Snowflake Chairman Frank Slotman attends the Snowflake 2022 Summit in Las Vegas on June 14, 2022.

Snowflake | Via Reuters

Shares of Snowflake closed up 18% on Thursday, a day after the cloud software company announced that billionaire Frank Slootman would retire and be replaced by Sridhar Ramaswamy, Googleformer advertising chief of. Slotman will remain chairman of the board.

The company also reported fourth-quarter earnings results and a weaker-than-expected first-quarter outlook on Wednesday. Snowflake said first-quarter product revenue would be between $745 million and $750 million, compared with analysts’ estimates of $759 million for StreetAccount. The company said first-quarter adjusted operating margin would be 3 percent, below the 7.2 percent analysts expected.

Analysts at Morgan Stanley downgraded Snowflake shares to equal weight from overweight and cut their price target to $175 from $230, writing in a note to investors on Thursday that the company’s fourth-quarter results could open “Pandora’s box with concerns about competition”.

“The sharper-than-expected slowdown embedded in the FY25 guidance and the CEO departure are likely to increase investor concerns about Generative AI’s competition and positioning,” they wrote.

Analysts at Macquarie Equity Research wrote that Slootman’s departure was “the entry point we expected,” upgrading the stock to outperform and raising their price target to $205 from $182.

“SNOW cleared the decks with its lower guidance, but we think its strong product and sales organization mitigate C-suite uncertainty,” analysts wrote to investors in a note on Thursday. “We like Mr.
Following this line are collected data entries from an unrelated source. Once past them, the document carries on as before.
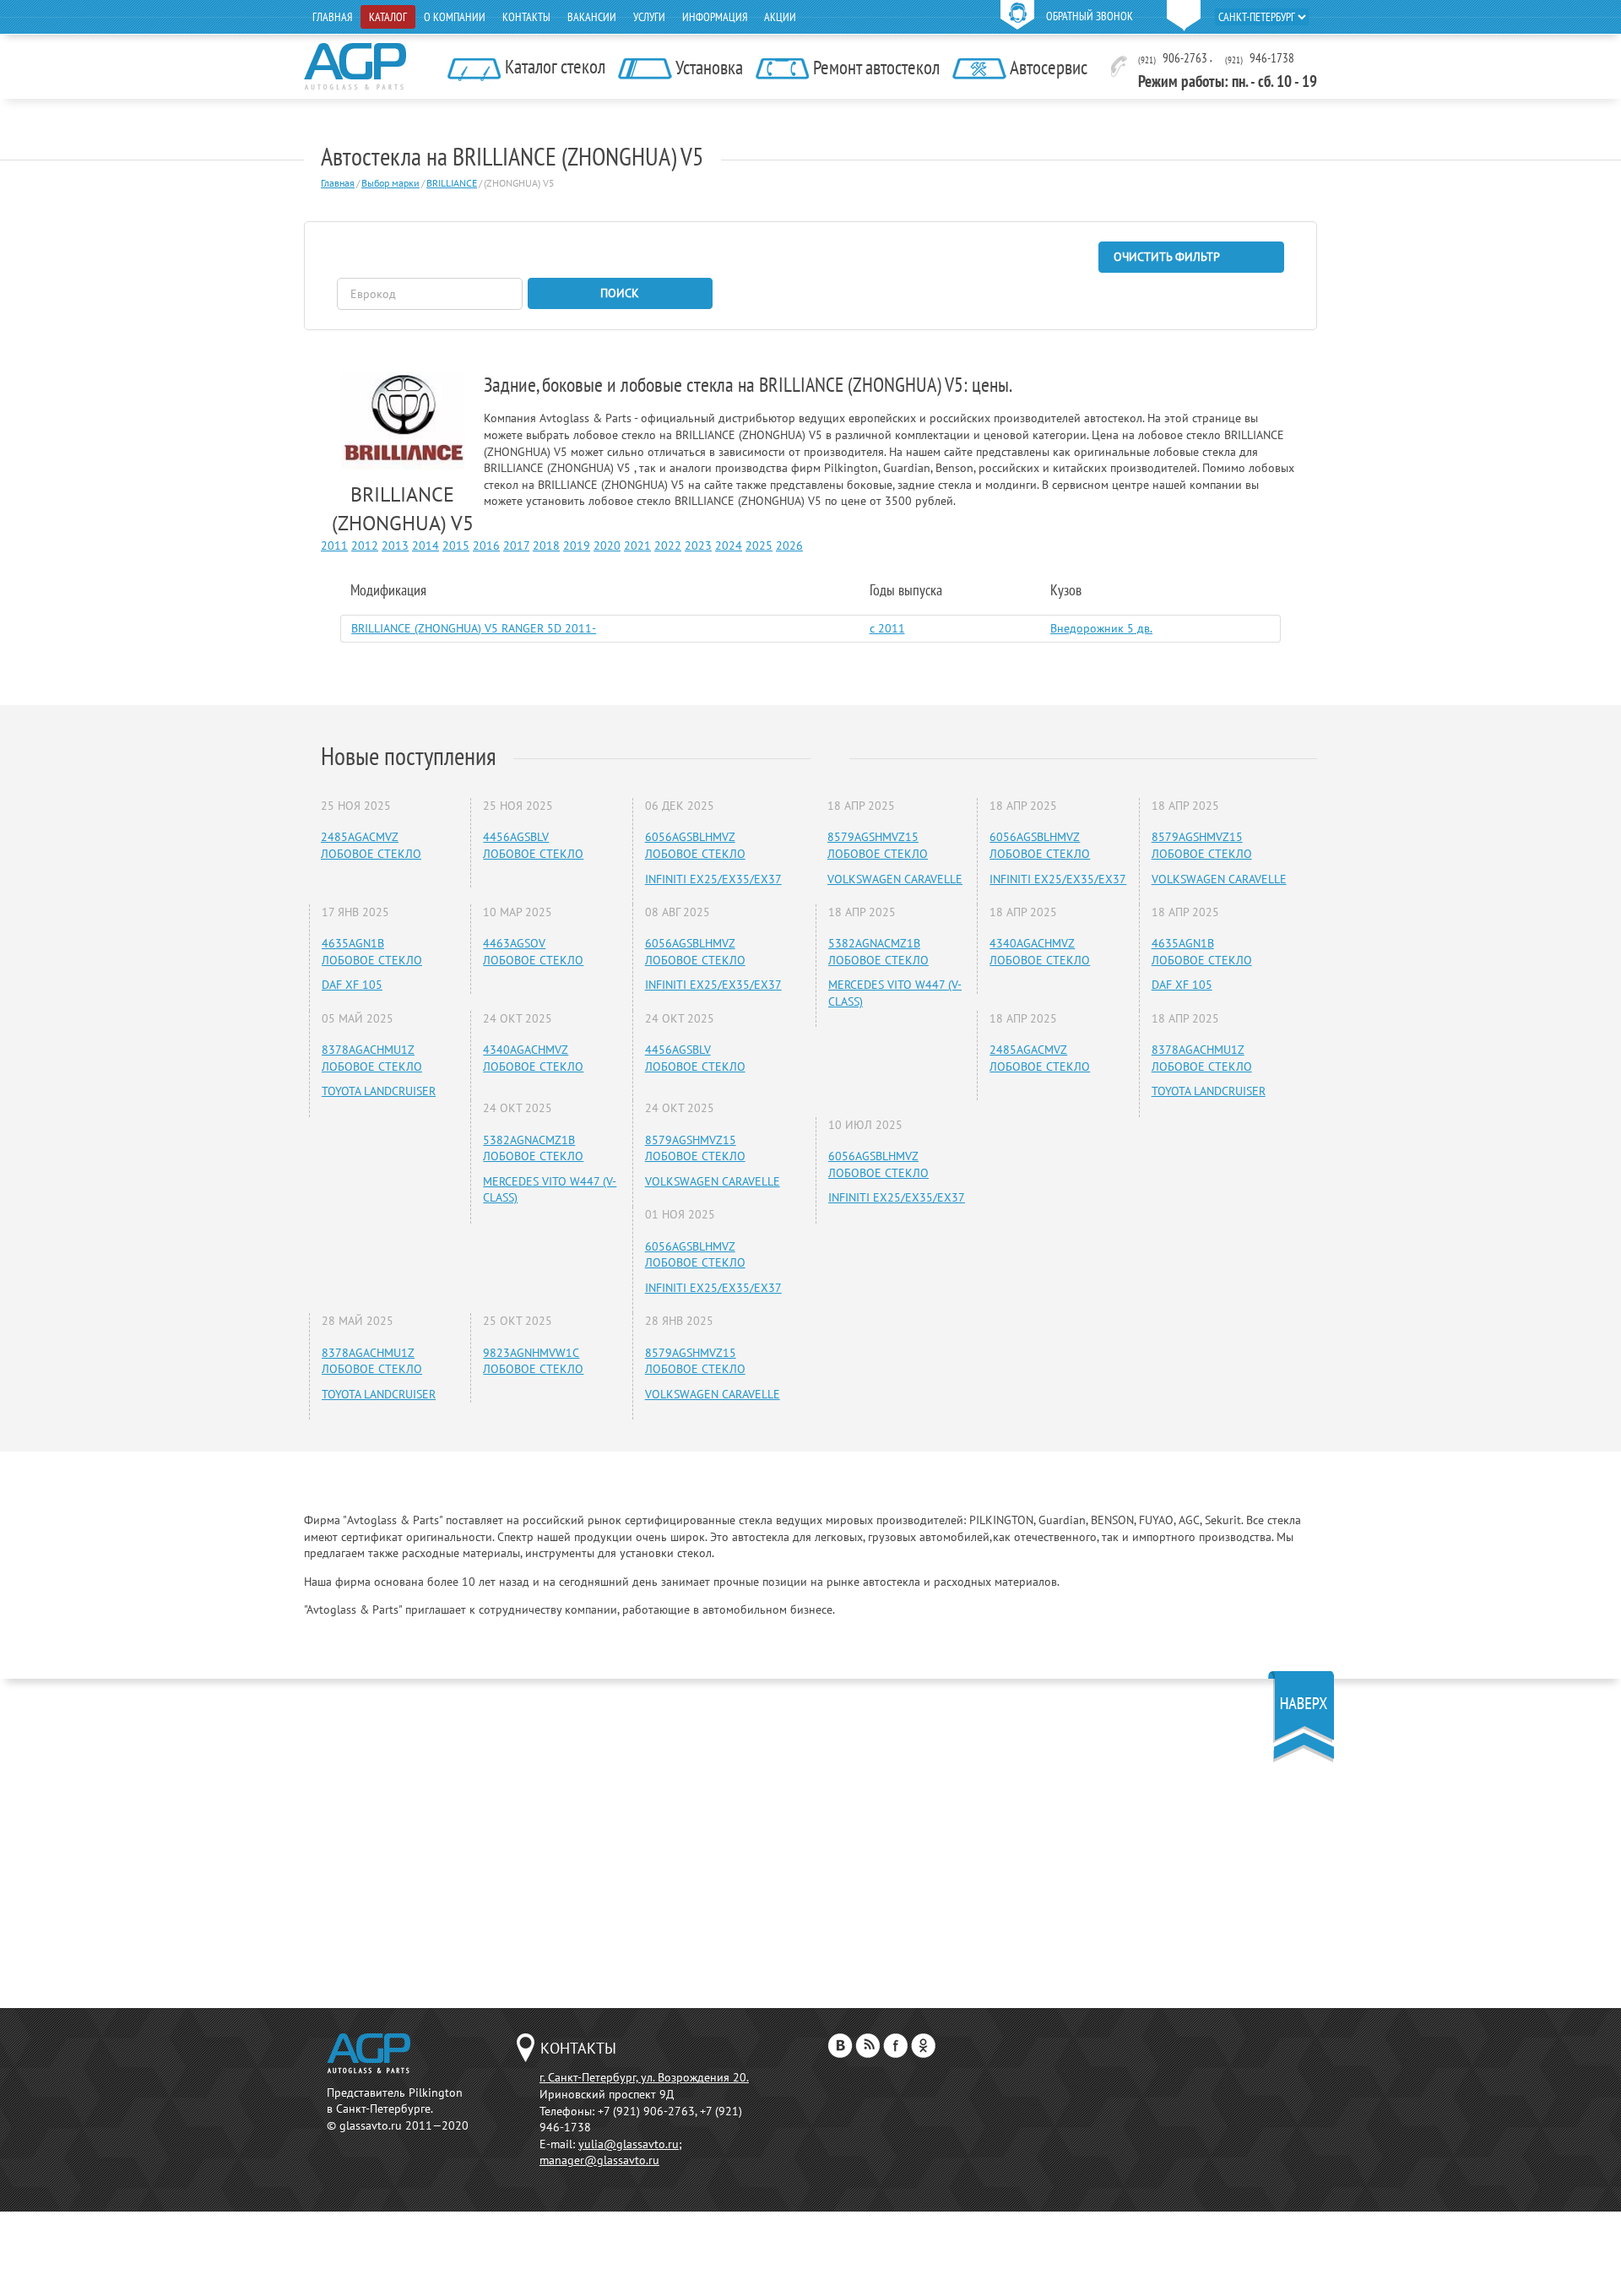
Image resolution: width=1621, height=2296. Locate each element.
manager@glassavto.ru (599, 2160)
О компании (454, 16)
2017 (516, 545)
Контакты (526, 16)
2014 (425, 545)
Ramaswamy as CEO. His leadership and SNOW’s focus on AI/ML address our concerns about AI products.”

Ramaswamy spent 15 years at Google. He left to co-found consumer search engine Neeva in 2019, hoping it could rival Google. The company shuttered its product and was acquired by Snowflake for $185 million last year.

Prior to Slootman’s tenure, Snowflake was led by the former Microsoft CEO Bob Muglia until his sudden removal in April 2019.

— CNBC’s Michael Bloom and Jonathan Vanian contributed to this report.